◆ **Work instructions**: Word for word, copy the listing below and leave out its images.
──────── Records for this task
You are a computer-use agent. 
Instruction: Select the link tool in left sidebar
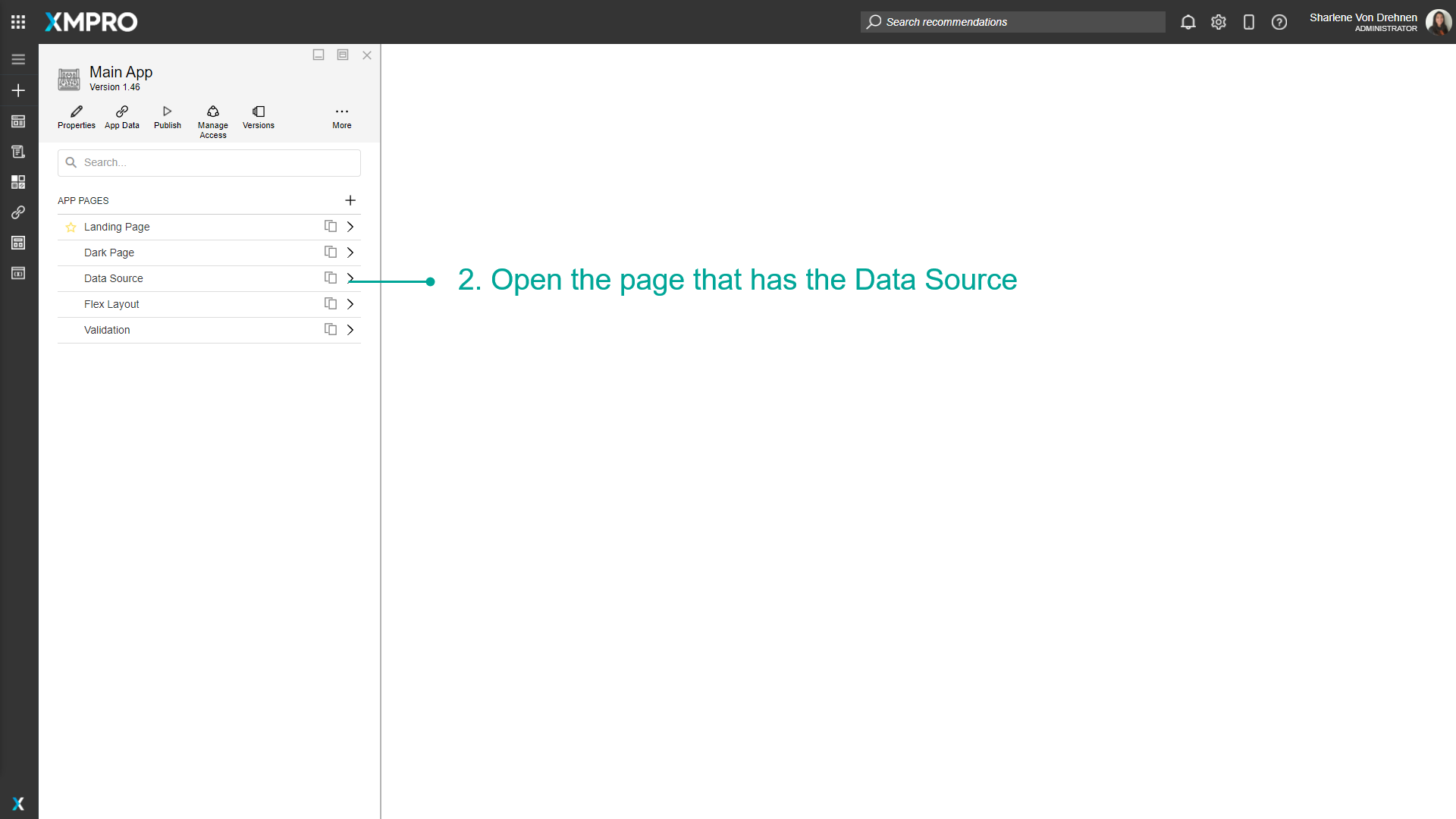coord(18,212)
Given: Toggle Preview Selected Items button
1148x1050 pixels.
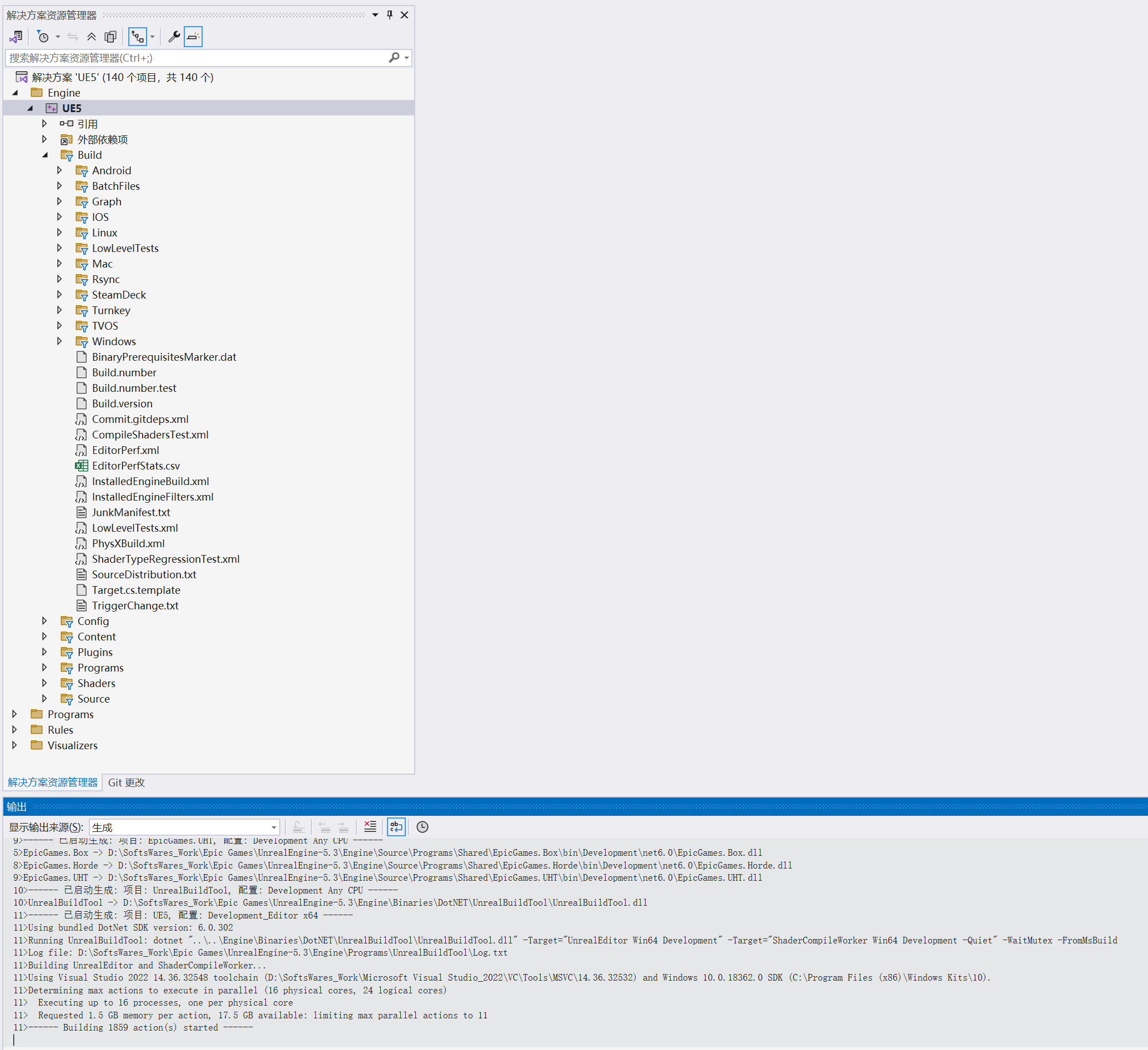Looking at the screenshot, I should [193, 37].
────────────────
◆ **Result**:
You are a computer-use agent. 
Instruction: Select the link tool in left sidebar
coord(18,212)
Given: Toggle Preview Selected Items button
1148x1050 pixels.
Looking at the screenshot, I should [193, 37].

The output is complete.